Os contos de fadas atravessam as gerações e são transversais a todos os extractos da sociedade; contados às crianças desde a mais tenra infância, servem a dupla função de divertir e ensinar, transmitindo modelos de comportamento e normativos sociais.Sem qualquer esforço e com perfeita naturalidade, as crianças identificam-se com os caracteres que lhes são apresentados a uma luz favorável e distanciam-se e repelem os outros, aprendendo assim por impregnação cultural os papéis que se espera venham a desempenhar. Pode falar-se em autêntica lavagem ao cérebro que garante a prevalência do grupo socialmente dominante.
Como o grupo dominante tem todo o interesse em que as mulheres continuem no lugar subordinado e secundarizado que desde sempre lhes tem sido destinado, as personagens femininas que correspondem às futuras boas mulheres apresentam certos atributos que são especialmente valorizados, destes destacam-se três extremamente importantes: o silêncio, a passividade e a beleza. Vamos ver cada um destes atributos de per si.
Nos contos de fadas as boas meninas são caladas e pacatas: fazerem-se ouvir, manifestar opiniões ou expressar desejos é mostrado como algo pouco apropriado; implicitamente supõe-se que não tem nada de importante a dizer e que assim devem continuar. Esta valorização do silêncio feminino, embora desconcertante, tem uma explicação bastante óbvia. Há uma relação profunda entre palavra e poder, quem tem o dom da primeira pode vir a conseguir o segundo. Saber verbalizar, saber exprimir, é um instrumento poderoso para influenciar os outros e os levar a cursos de acção que podem ser os desejados por aquele que verbaliza. Normalmente associa-se a capacidade verbal a pessoas que ocupam lugares de autoridade, ora não interessa nada que as mulheres sequer pensem em conquistá-los, por isso, nos contos de fadas só as mulheres más, as bruxas é que detém este poder, mas para praticar aquilo que é apresentado como mau, rogar pragas às boas personagens da história. Por isso, manter as mulheres silenciosas é um meio de as dominar.
Nos contos de fadas, um atributo muito inculcado nas mulheres é a passividade; sempre que são colocadas em situações de perigo, não fazem nada, não tomam qualquer iniciativa, apenas esperam pelo «cavaleiro andante» que, arrostando todos os perigos, as virá salvar. A mensagem subliminar que passa é a de que as mulheres são fracas, indefesas e incapazes de tomarem iniciativas e decisões apropriadas pelo que devem deixar esse papel aos homens, pois só eles as podem proteger. É caso para perguntar de quem têm elas de ser protegidas? De qualquer modo, a passividade das mulheres serve para justificar a dominância dos homens.

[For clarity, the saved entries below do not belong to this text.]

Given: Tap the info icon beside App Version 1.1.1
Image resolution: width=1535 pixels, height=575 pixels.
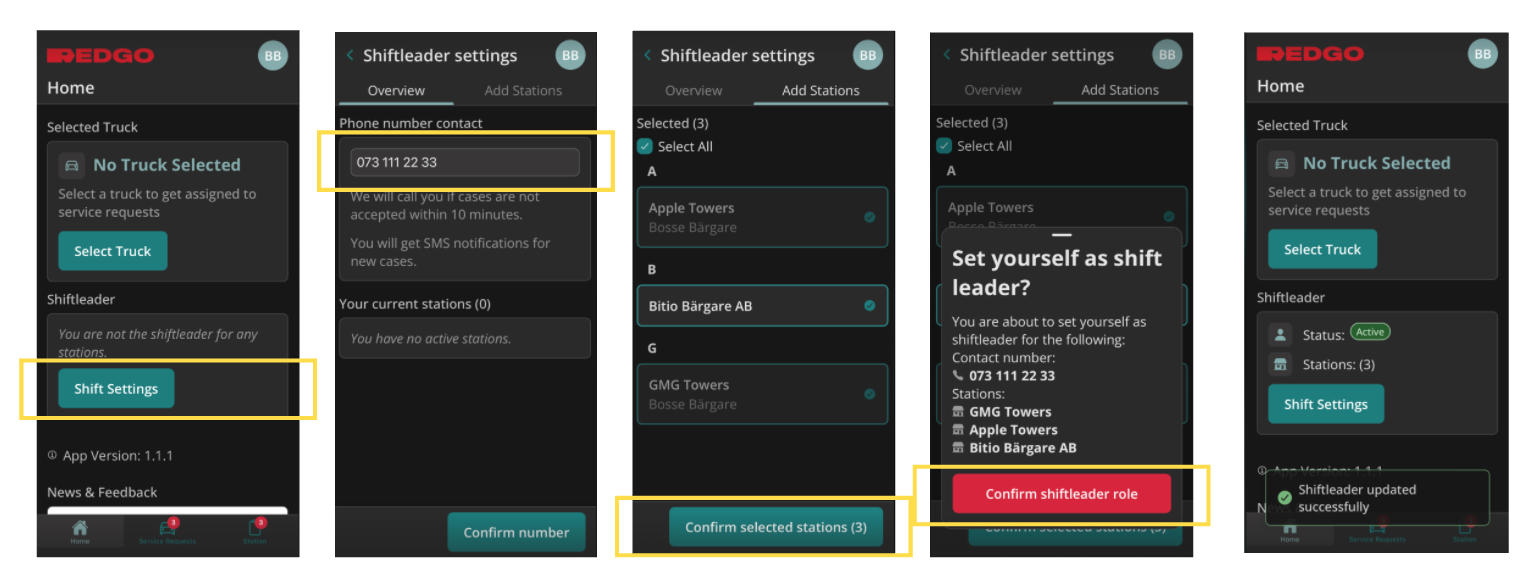Looking at the screenshot, I should pos(52,455).
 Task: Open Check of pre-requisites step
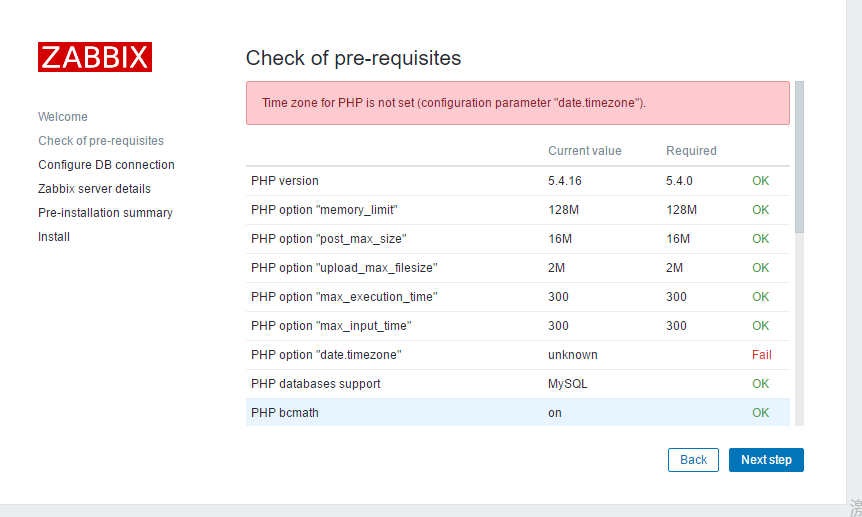[101, 141]
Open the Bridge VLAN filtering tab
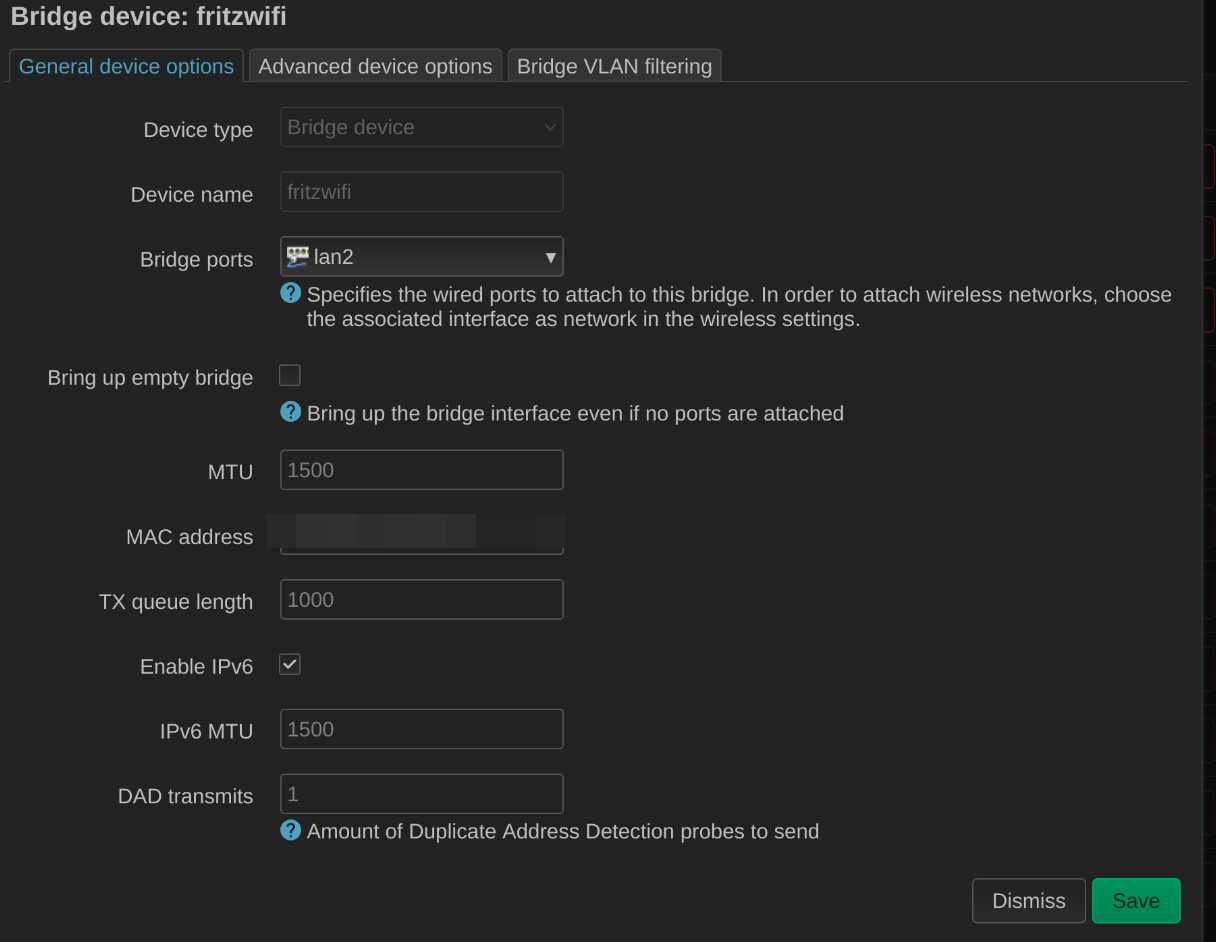The height and width of the screenshot is (942, 1216). point(614,66)
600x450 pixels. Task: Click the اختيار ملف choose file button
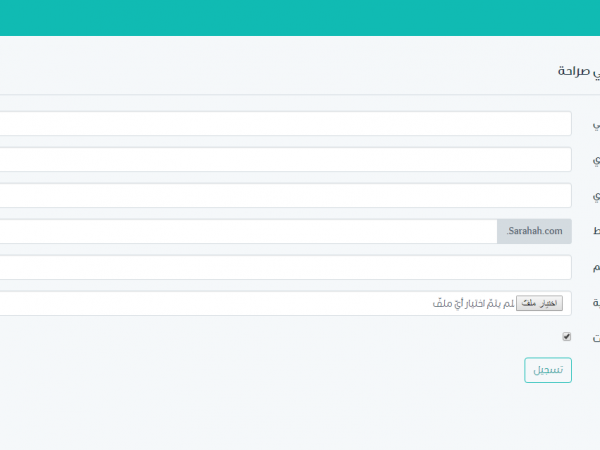click(x=540, y=303)
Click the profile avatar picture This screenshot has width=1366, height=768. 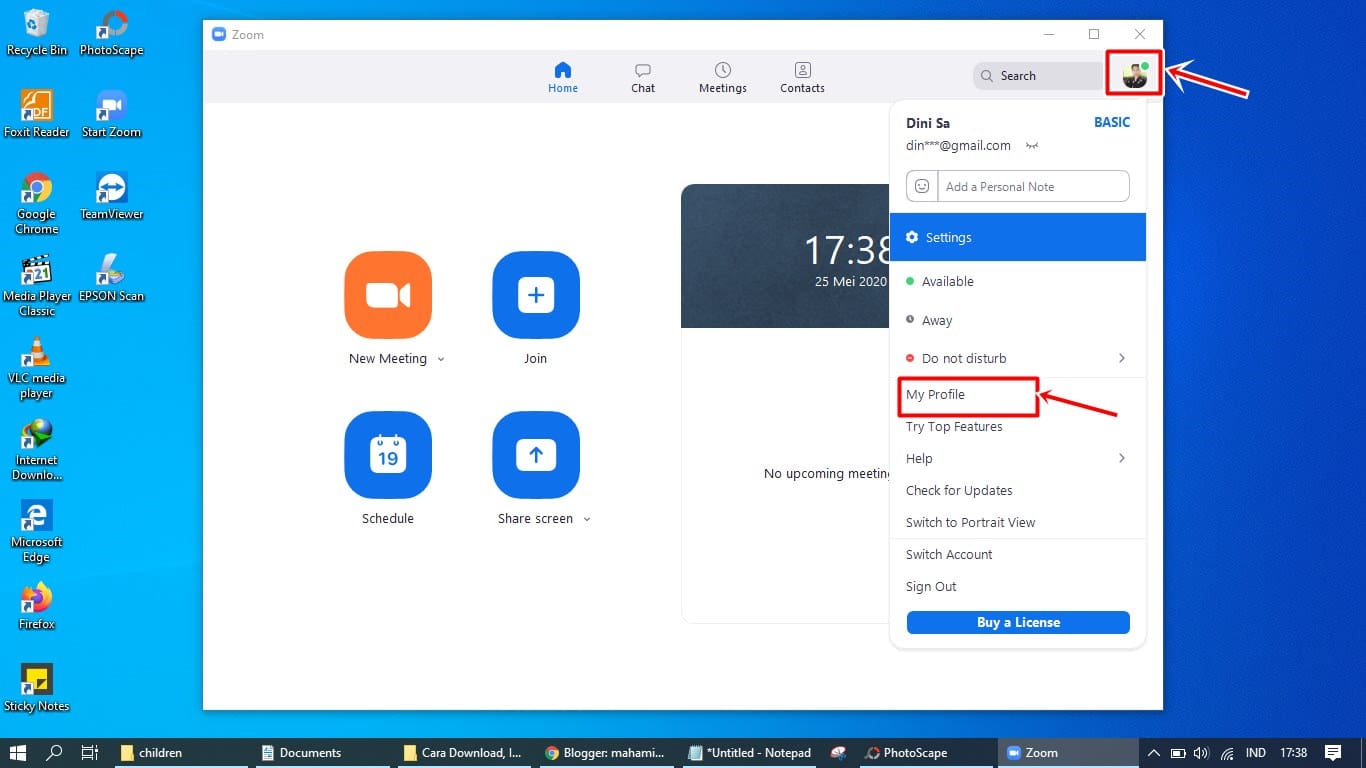pyautogui.click(x=1133, y=73)
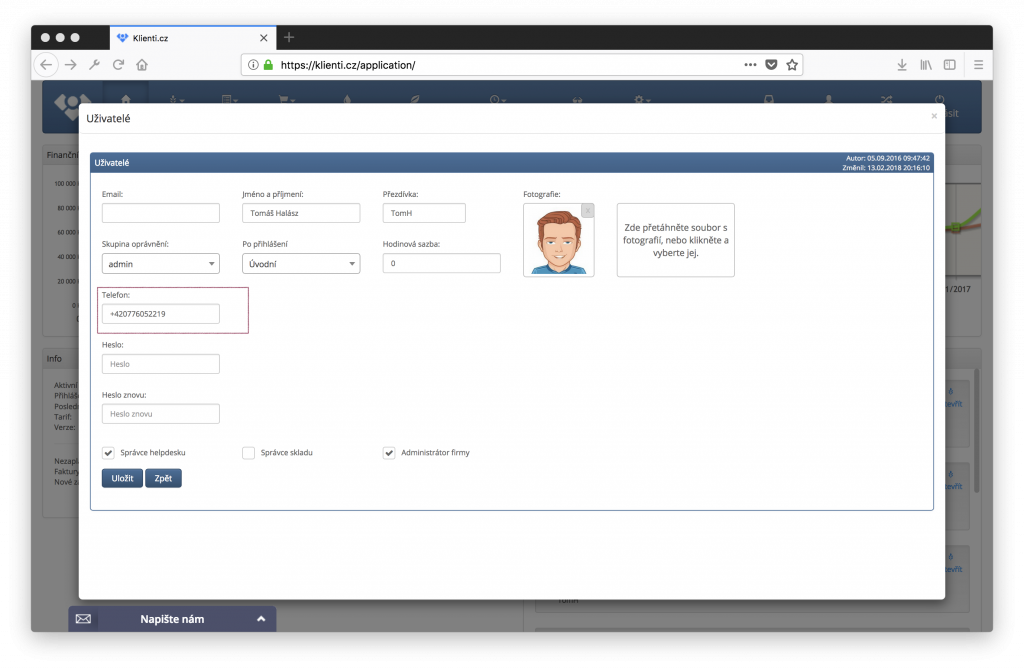Click the browser back arrow

pyautogui.click(x=47, y=65)
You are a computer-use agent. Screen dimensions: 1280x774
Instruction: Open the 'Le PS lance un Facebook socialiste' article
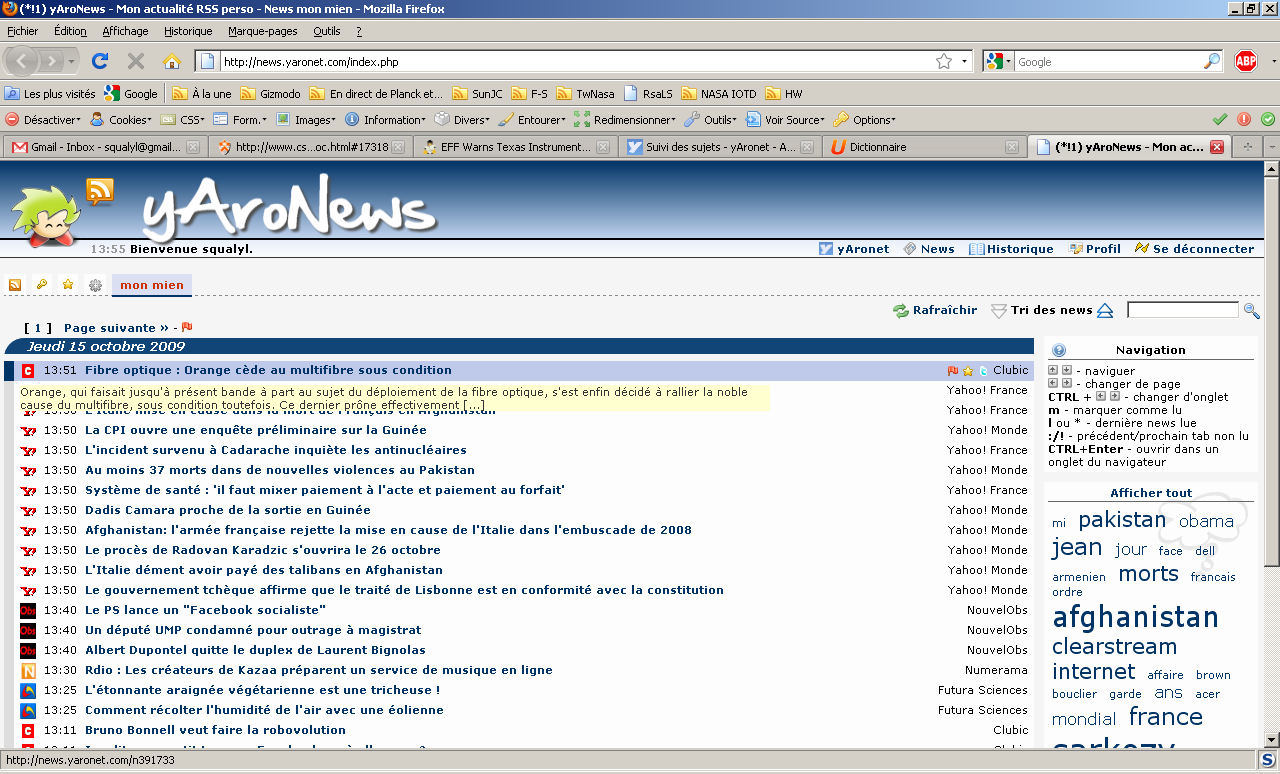pyautogui.click(x=205, y=610)
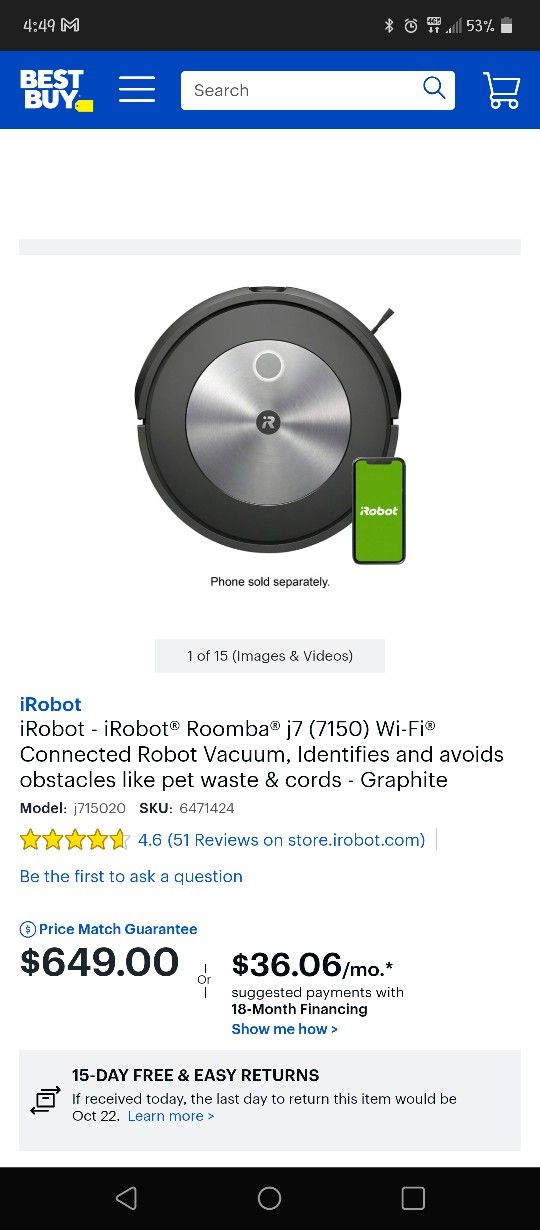The image size is (540, 1230).
Task: Tap the returns exchange arrows icon
Action: click(x=45, y=1100)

Por último, mas não menos importante, nos contos de fadas, a beleza é extremamente reverenciada, é a porta da felicidade entendida em termos do perfeito casamento que finalizará a história. As mulheres são amadas porque são belas, não porque são inteligentes ou têm uma personalidade interessante, isso nunca importa. Avaliar um ser humano com base num atributo completamente superficial é extremamente injusto, mas os contos de fadas preocupam-se pouco com a justiça ou com a injustiça, não é para isso que servem.
Estas três características: silêncio, passividade e beleza ainda hoje são muito valorizadas, por isso não surpreende que tantas mulheres as endossem; por isso também quebrar esta corrente que nos subjuga constitui uma tarefa prioritária. Se começarmos por quebrar o silêncio, se nos atrevermos a falar o que até hoje calamos, o resto virá por arrastamento.